Ya ven ustedes, selectos lectores, que la o las temáticas vigentes y cotidianas son por ahora referentes a los acontecimientos venezolanos ya por casi en todo el mundo son vistas, oídas y conocidas debido a que la afectación no es nada más de ese país y EE.UU. sino que en una forma o en otra a muchos países de los cuatro continentes han afectado para bien o para mal, tanto en sus políticas y economías internas como externas. Por eso es que una vez más me he dedicado en estas semanas a estudiar y analizar las informaciones fidedignas correspondientes para comentar sobre los susodichos acontecimientos y hechos, etc. seleccionando temas específicos al respecto.
Por ahora pues quiero comentar solo sobre algunos temas de los más básicos sobre lo anteriormente dicho. Por ejemplo, en lugar de responder uno por uno, pondré aquí lo que pienso y opino para quien tenga interés y paciencia de leerme. Va Pues.
* Sobre serie de conceptos que los presidentes ejecutivos emiten para ser o no en esto…queriendo demostrar demostrar que su país no se somete, no participa, por un lado, o sí, pero “porque tienen toda la fuerza y el poder, historia, causa y hechos a su favor tratando de convencer sobre todo a su ciudadanía y a otros países, por ejemplo, algo así como esto….
VA UNA SERIE DE OPINIONES Y COMENTARIOS SOBRE ESTA TEMÁTICA.
La polémica sobre Venezuela a veces se desvía por una lectura selectiva e hipócrita del derecho internacional; miren, se invoca LA “SOBERANÍA”, LA “NO INTERVENCIÓN” Y EL “ORDEN JURÍDICO INTERNACIONAL” como si estos conceptos existieran para proteger a los gobiernos, y no a las personas. Como si la soberanía estatal fuera un escudo moral absoluto, capaz de justificar el hambre, la persecución, la tortura, el exilio masivo y la supresión completa de la voluntad popular; ¿qué gobernantes y de qué países sobre todo?, mmm… Por ejemplo, la soberanía no es un fin en sí misma; nunca lo fue; es un instrumento funcional, condicionado al cumplimiento mínimo de los deberes del Estado para con su población. Cuando un régimen transforma a su propio pueblo en rehén, que por ejemplo empobrece deliberadamente a la sociedad, destruye instituciones, persigue opositores, defrauda elecciones y elimina cualquier posibilidad real de alternancia de poder, ese régimen pierde la legitimidad que da sentido a la soberanía que alega defender. Órale!.
Como si la soberanía estatal fuera un escudo moral absoluto, capaz de justificar el hambre, la persecución, la tortura, el exilio masivo y la supresión completa de la voluntad popular; ¿qué gobernantes y de qué países sobre todo?, mmm…
El derecho a la vida, a la dignidad humana y a la autodeterminación de los pueblos no son solo “valores occidentales” (a veces opcionales) ni retórica política. Un gobierno que viola sistemáticamente estos derechos no puede exigir que el mundo cierre los ojos en nombre de una abstracción jurídica conveniente. Si ustedes gustan, pongan algunos nombres de ejemplo; ¿acaso AMLO, Calderón, Peña N.?, doña Claudia tiene un año apenas…ira puej…
¿Y DE VENEZUAELA Y CUBA QUÉ PUDIERAMOS DECIR AL RESPECTO?
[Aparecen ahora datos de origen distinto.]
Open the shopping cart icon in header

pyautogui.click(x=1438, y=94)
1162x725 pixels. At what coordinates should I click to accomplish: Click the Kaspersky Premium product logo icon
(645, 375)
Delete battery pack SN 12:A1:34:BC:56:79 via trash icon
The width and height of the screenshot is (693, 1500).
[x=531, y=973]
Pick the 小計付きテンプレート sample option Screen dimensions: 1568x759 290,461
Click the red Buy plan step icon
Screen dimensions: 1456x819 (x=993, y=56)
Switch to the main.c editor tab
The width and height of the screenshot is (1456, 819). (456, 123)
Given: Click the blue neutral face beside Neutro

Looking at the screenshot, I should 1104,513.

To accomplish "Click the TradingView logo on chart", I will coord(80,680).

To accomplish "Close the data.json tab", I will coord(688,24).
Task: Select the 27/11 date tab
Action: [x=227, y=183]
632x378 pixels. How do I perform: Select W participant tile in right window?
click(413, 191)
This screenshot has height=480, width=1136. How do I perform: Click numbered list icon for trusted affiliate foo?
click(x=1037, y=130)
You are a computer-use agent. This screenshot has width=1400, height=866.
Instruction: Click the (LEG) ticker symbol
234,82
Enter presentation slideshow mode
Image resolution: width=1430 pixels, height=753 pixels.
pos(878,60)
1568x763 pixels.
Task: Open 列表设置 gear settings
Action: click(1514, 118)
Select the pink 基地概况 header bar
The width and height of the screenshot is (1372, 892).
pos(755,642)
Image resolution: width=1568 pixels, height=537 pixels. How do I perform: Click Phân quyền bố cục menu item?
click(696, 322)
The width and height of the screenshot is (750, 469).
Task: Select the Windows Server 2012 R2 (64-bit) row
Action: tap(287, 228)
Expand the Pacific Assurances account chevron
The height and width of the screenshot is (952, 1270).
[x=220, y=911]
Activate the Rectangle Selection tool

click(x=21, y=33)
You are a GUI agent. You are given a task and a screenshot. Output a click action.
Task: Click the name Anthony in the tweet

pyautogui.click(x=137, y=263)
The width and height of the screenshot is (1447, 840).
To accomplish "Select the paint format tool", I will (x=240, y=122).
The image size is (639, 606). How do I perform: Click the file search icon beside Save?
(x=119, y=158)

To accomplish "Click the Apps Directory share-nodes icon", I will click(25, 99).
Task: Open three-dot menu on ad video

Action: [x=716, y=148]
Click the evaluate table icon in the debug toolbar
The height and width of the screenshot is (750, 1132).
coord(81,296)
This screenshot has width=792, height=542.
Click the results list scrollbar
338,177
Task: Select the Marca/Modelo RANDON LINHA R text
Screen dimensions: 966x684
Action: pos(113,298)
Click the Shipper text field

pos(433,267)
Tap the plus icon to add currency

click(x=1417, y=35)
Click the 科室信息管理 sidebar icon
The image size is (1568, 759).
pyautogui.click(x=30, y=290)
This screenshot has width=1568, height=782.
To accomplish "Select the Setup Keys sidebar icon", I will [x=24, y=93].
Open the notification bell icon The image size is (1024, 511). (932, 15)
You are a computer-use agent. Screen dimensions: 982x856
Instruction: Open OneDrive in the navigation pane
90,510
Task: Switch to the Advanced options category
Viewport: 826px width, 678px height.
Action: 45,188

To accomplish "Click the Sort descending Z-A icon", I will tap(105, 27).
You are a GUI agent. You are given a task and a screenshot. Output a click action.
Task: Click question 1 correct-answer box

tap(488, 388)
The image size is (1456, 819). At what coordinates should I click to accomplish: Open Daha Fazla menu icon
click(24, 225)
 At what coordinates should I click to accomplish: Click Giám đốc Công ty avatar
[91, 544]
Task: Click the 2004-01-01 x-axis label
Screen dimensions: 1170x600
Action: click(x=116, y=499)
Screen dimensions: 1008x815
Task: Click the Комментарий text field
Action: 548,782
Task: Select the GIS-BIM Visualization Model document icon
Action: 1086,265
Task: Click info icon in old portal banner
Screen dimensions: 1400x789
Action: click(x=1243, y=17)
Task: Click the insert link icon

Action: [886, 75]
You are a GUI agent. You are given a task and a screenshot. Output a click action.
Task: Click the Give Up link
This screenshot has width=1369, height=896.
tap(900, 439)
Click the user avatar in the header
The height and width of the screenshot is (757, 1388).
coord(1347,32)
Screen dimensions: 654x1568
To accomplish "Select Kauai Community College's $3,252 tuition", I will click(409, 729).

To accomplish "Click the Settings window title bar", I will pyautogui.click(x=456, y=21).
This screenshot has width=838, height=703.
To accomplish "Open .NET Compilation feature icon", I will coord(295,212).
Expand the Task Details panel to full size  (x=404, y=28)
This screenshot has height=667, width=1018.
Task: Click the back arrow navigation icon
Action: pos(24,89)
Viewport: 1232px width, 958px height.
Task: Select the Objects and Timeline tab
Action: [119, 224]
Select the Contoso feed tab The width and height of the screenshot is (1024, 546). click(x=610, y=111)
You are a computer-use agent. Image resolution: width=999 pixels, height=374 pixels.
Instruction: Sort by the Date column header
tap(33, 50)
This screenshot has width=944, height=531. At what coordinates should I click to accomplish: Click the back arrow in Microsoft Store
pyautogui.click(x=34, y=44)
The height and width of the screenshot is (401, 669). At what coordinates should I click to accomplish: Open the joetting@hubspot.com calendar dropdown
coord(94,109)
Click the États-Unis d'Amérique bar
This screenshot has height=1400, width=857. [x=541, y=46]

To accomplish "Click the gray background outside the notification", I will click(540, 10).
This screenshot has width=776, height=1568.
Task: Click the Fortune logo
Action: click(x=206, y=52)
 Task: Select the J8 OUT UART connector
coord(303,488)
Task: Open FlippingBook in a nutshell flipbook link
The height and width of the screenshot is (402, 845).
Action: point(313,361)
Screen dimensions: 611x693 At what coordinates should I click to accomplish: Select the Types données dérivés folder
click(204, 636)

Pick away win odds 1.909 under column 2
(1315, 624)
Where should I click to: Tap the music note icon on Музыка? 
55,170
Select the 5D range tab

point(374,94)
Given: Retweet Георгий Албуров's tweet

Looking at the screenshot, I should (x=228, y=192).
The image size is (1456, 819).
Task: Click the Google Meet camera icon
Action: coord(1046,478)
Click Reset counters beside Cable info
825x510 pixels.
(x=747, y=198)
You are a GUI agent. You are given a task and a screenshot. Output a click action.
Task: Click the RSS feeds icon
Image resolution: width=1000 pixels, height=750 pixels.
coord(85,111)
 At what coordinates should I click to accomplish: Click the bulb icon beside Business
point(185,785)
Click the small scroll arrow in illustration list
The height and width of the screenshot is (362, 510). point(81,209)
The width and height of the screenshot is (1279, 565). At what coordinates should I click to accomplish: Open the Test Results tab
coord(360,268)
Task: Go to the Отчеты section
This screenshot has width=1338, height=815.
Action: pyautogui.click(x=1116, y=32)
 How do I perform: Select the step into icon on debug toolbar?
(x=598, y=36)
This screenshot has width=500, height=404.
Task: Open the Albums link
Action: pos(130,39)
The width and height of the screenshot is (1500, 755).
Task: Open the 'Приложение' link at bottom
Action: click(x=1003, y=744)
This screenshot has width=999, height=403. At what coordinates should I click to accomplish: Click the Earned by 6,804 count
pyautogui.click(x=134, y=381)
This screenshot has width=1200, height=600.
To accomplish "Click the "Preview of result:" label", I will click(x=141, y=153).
Pues que Venezuela no es sólo un caso de “ideológica diferente, mmm…”; es una tragedia humanitaria; millones de personas se han visto obligadas a dejar su país; las que se quedaron todavía conviven con la escasez, la represión y el miedo. No hay elecciones libres, no hay prensa independiente, no hay un Poder Judicial autónomo, no hay todavía canales internos efectivos para que el pueblo se libere por su propia cuenta. Defender que ese pueblo “resuelva solo” su situación es, en la práctica, la perpetuación del sufrimiento. Por eso es que las circunstancias nos obligan cuando con la ayuda externa (aunque sea con intereses muy propios y psicopáticos como lo hizo EE. UU. Que incluyó la militar, que resultó necesaria para proteger vidas y no regímenes (mmm…aunque para Trump fue una psicopateada como logro muy personal y por eso con su gran poder, no resulta una violación moral del derecho internacional; es la afirmación de su núcleo ético. La comunidad internacional existe precisamente para evitar que se cometan atrocidades detrás de fronteras convenientemente cerradas.
Así entonces y a manera de conclusión, la reacción de muchos venezolanos deja esto claro. Sin embargo, repito, mientras comentaristas extranjeros, cómodamente distantes, condenan las intervenciones en nombre de una soberanía abstracta mientras que quienes viven la desesperación real celebran porque ven una oportunidad concreta de liberación. Así pues, la soberanía a veces es relativa….Buenos días.